Task:
Each entry below is to be printed verbatim.

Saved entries

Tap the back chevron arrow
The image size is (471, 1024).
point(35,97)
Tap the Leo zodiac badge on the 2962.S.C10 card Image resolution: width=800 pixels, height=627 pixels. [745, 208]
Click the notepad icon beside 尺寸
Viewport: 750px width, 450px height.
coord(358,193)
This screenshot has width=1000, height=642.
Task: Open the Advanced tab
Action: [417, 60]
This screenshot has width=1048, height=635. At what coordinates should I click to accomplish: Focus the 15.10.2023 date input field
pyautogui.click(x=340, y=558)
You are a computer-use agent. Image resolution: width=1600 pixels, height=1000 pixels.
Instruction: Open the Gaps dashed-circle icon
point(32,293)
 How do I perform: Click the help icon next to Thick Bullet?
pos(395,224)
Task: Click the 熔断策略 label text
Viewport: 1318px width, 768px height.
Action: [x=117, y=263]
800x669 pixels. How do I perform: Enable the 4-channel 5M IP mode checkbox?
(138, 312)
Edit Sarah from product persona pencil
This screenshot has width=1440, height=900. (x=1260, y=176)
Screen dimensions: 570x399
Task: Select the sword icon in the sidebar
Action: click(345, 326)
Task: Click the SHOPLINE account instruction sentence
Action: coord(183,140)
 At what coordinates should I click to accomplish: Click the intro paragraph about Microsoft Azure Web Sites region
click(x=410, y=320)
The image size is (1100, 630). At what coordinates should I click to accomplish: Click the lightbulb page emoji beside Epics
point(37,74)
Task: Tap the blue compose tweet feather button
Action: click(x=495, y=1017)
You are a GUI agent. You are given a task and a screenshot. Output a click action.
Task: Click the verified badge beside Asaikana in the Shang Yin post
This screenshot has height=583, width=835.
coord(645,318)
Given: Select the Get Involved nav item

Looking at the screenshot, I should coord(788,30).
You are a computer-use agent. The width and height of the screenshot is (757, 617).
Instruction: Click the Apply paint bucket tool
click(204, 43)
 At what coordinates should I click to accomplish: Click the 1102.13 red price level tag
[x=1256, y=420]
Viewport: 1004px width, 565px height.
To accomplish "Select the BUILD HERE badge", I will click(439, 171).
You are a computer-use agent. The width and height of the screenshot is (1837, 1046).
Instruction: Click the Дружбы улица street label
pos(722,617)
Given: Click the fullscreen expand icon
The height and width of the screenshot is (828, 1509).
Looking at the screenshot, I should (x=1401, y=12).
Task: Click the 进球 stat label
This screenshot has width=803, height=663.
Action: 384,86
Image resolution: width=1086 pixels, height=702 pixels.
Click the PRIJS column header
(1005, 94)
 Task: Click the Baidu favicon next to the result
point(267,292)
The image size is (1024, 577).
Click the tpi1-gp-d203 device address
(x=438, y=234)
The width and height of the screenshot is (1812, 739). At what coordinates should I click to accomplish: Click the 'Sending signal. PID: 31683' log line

Answer box:
Tap the back chevron arrow
The image size is (471, 1024).
point(35,97)
Tap the Leo zodiac badge on the 2962.S.C10 card Image resolution: width=800 pixels, height=627 pixels. [745, 208]
Click the notepad icon beside 尺寸
Viewport: 750px width, 450px height.
coord(358,193)
This screenshot has width=1000, height=642.
Task: Open the Advanced tab
Action: [417, 60]
This screenshot has width=1048, height=635. At what coordinates should I click to accomplish: Focus the 15.10.2023 date input field
pyautogui.click(x=340, y=558)
You are a computer-use agent. Image resolution: width=1600 pixels, height=1000 pixels.
Instruction: Open the Gaps dashed-circle icon
point(32,293)
 How do I perform: Click the help icon next to Thick Bullet?
pos(395,224)
Task: Click the 熔断策略 label text
Viewport: 1318px width, 768px height.
Action: [x=117, y=263]
800x669 pixels. How do I perform: Enable the 4-channel 5M IP mode checkbox?
(138, 312)
Edit Sarah from product persona pencil
This screenshot has width=1440, height=900. (x=1260, y=176)
Screen dimensions: 570x399
Task: Select the sword icon in the sidebar
Action: click(345, 326)
Task: Click the SHOPLINE account instruction sentence
Action: coord(183,140)
 At what coordinates should I click to accomplish: Click the intro paragraph about Microsoft Azure Web Sites region
click(x=410, y=320)
The image size is (1100, 630). At what coordinates should I click to accomplish: Click the lightbulb page emoji beside Epics
point(37,74)
Task: Tap the blue compose tweet feather button
Action: click(x=495, y=1017)
You are a GUI agent. You are given a task and a screenshot. Output a click action.
Task: Click the verified badge beside Asaikana in the Shang Yin post
This screenshot has height=583, width=835.
coord(645,318)
Given: Select the Get Involved nav item

Looking at the screenshot, I should coord(788,30).
You are a computer-use agent. The width and height of the screenshot is (757, 617).
Instruction: Click the Apply paint bucket tool
click(204, 43)
 At what coordinates should I click to accomplish: Click the 1102.13 red price level tag
[x=1256, y=420]
Viewport: 1004px width, 565px height.
To accomplish "Select the BUILD HERE badge", I will click(439, 171).
You are a computer-use agent. The width and height of the screenshot is (1837, 1046).
Instruction: Click the Дружбы улица street label
pos(722,617)
Given: Click the fullscreen expand icon
The height and width of the screenshot is (828, 1509).
Looking at the screenshot, I should (x=1401, y=12).
Task: Click the 进球 stat label
This screenshot has width=803, height=663.
Action: 384,86
Image resolution: width=1086 pixels, height=702 pixels.
Click the PRIJS column header
(1005, 94)
 Task: Click the Baidu favicon next to the result
point(267,292)
The image size is (1024, 577).
Click the tpi1-gp-d203 device address
(x=438, y=234)
The width and height of the screenshot is (1812, 739). At what coordinates should I click to accomplish: Click the 'Sending signal. PID: 31683' log line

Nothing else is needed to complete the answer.